【北陸新幹線】地元への利益誘導!? 福井県延伸に自民党大物議員の影
北陸新幹線の金沢―長野間が3月14日、延伸開業した。東京―金沢間が最速2時間28分で結ばれ、経済波及効果は約200億円と見積もられている。
「金沢開業は悲願だった。100年に一度の節目となる」
と、谷本正憲・石川県知事は期待を込めて語り、実際、観光客の急増が見込まれるのはもちろん、移動時間の大幅な圧縮で企業進出も相次ぎ、金沢駅周辺は急ピッチで開発が進んでいる。
優先される「政治家の事情」整備新幹線は、「地元の事情」もさることながら「政治家の事情」も優先され、費用対効果の面で、「本当に必要なのか」と指摘されるような路線が少なくない。

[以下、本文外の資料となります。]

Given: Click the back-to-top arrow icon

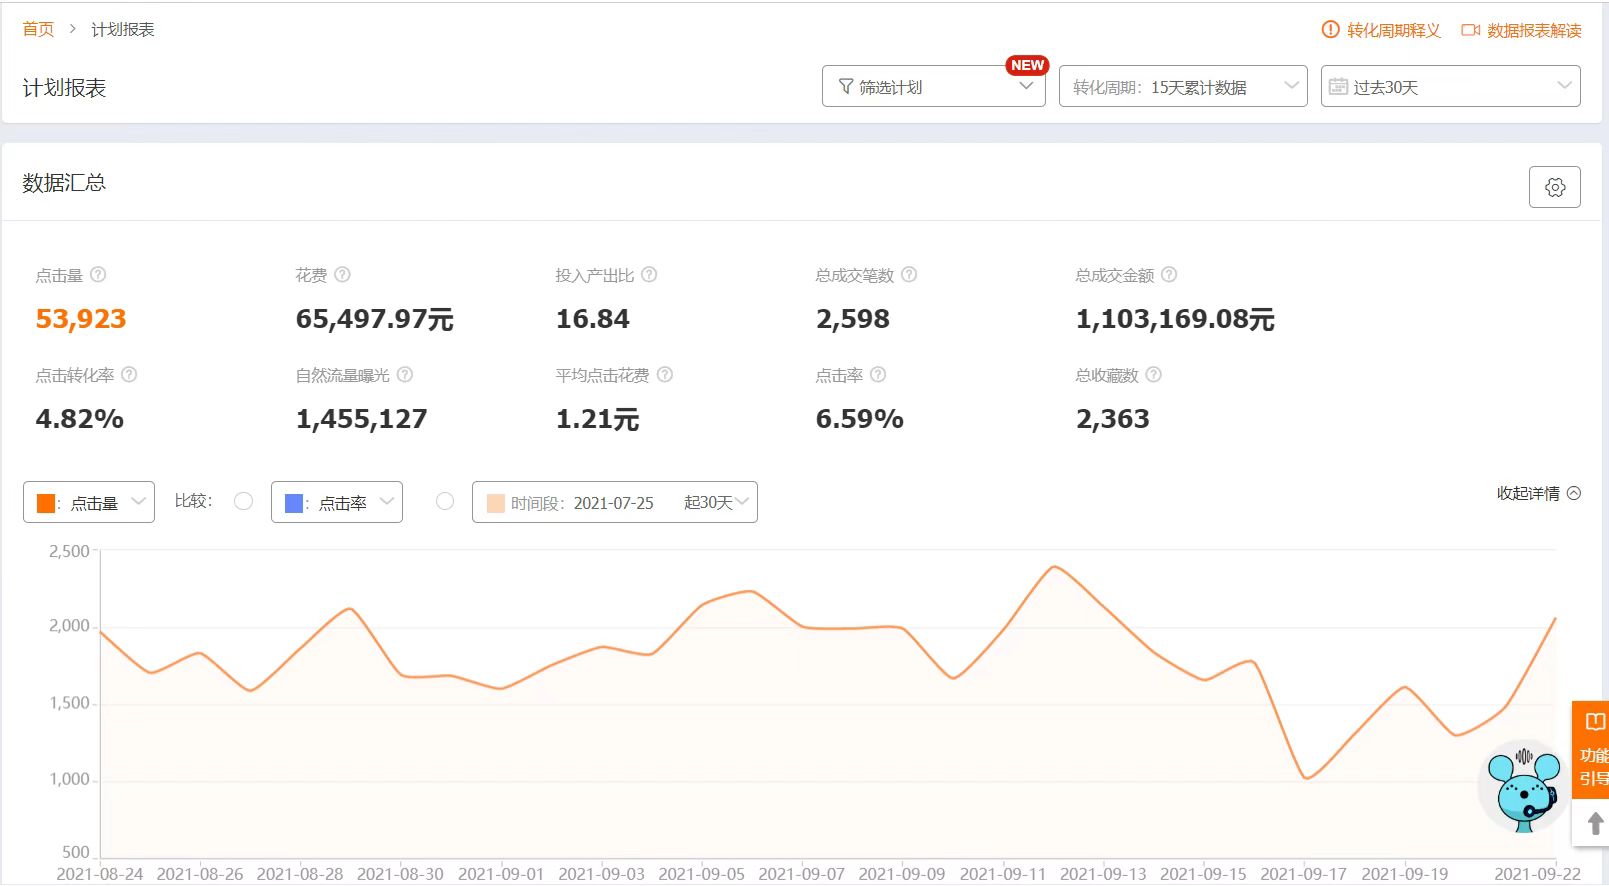Looking at the screenshot, I should (1594, 823).
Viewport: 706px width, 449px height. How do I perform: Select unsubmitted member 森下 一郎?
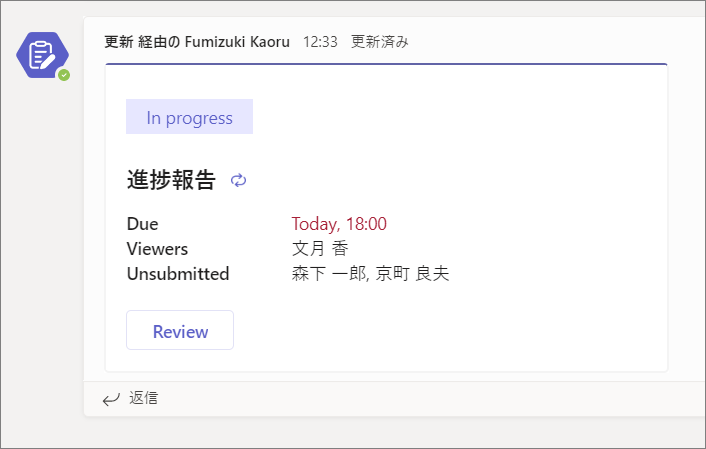click(x=329, y=273)
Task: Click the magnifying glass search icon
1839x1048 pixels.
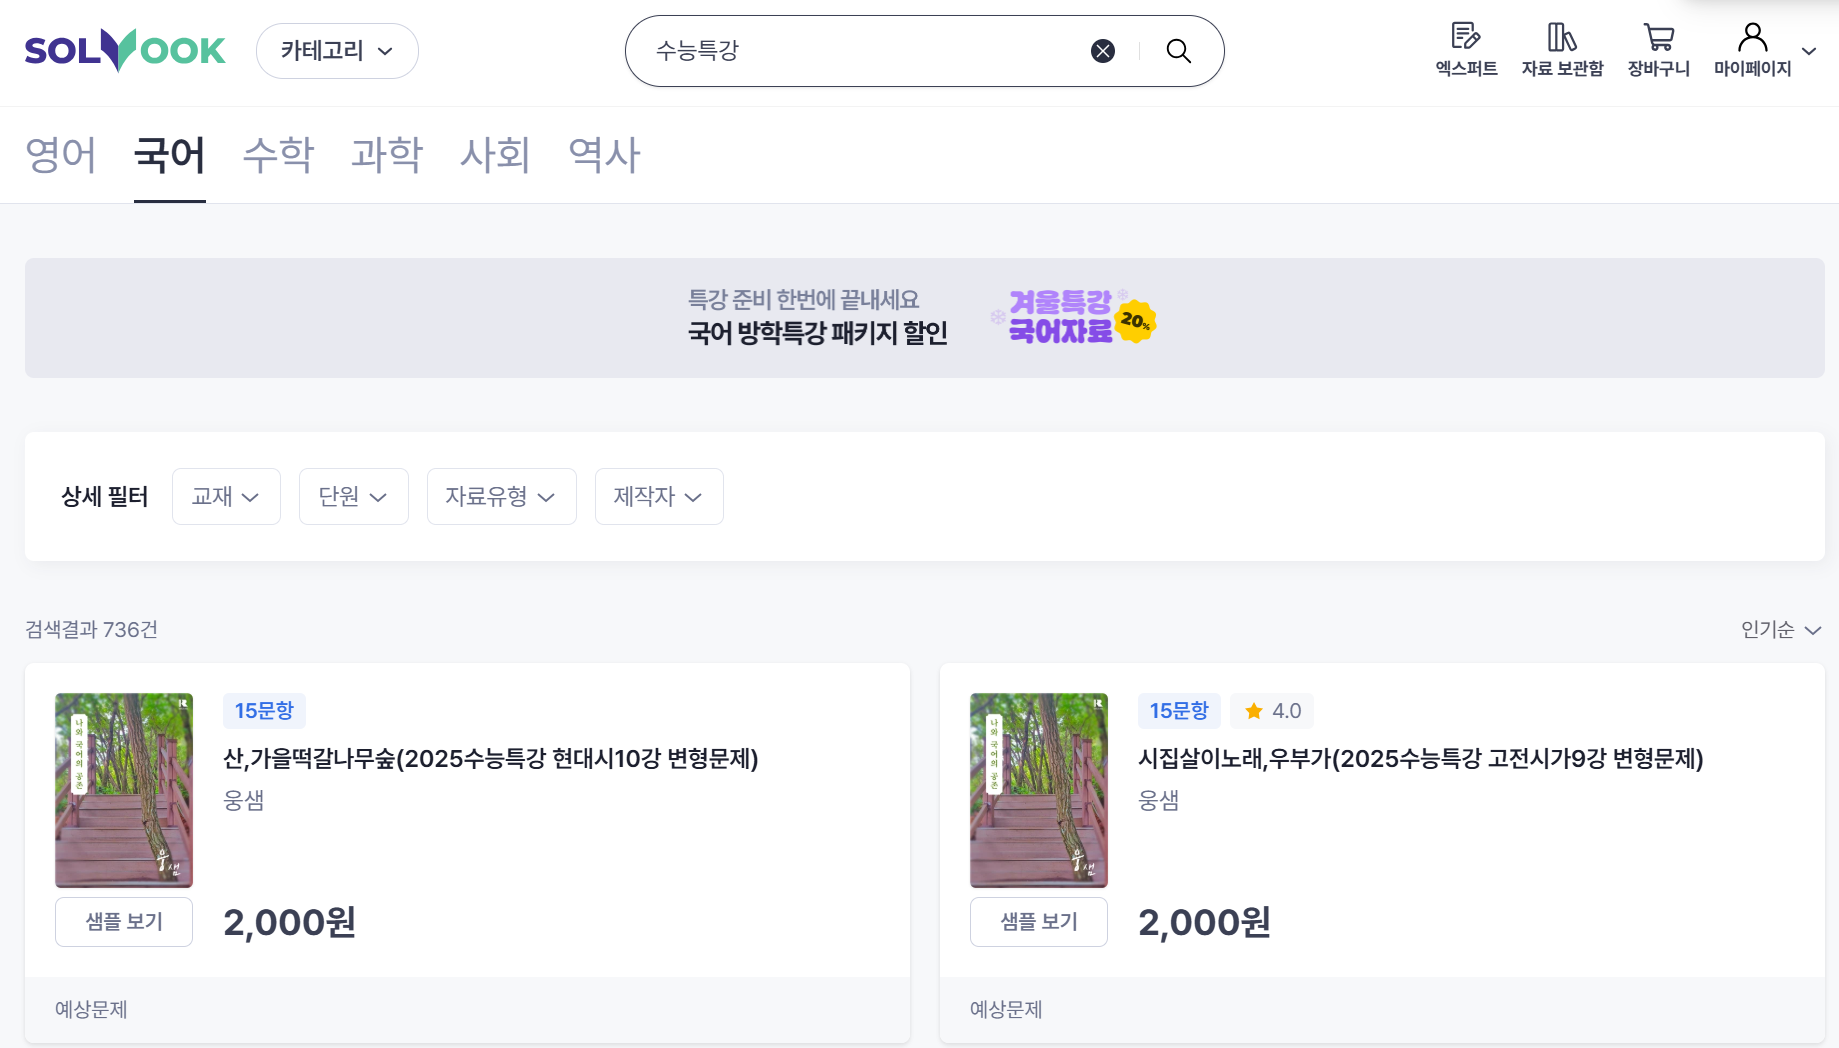Action: pos(1179,51)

だが、北陸新幹線は、地元の期待も経済波及効果も「地方創生」という政治家の思惑も、それなりに満足させるものだった。
ところが、“その先”には疑問符がつく。
2022年度までに開業される金沢―敦賀間である。本来、2025年度だった開業を、金沢人気に煽られるように3年前倒しにした。
それだけでも、相当、無理な予算編成だったのに、政府・与党の整備新幹線建設推進プロジェクトチームのなかには、敦賀までの間にある福井県の県庁所在地の福井市までを先行開業させようという動きがある。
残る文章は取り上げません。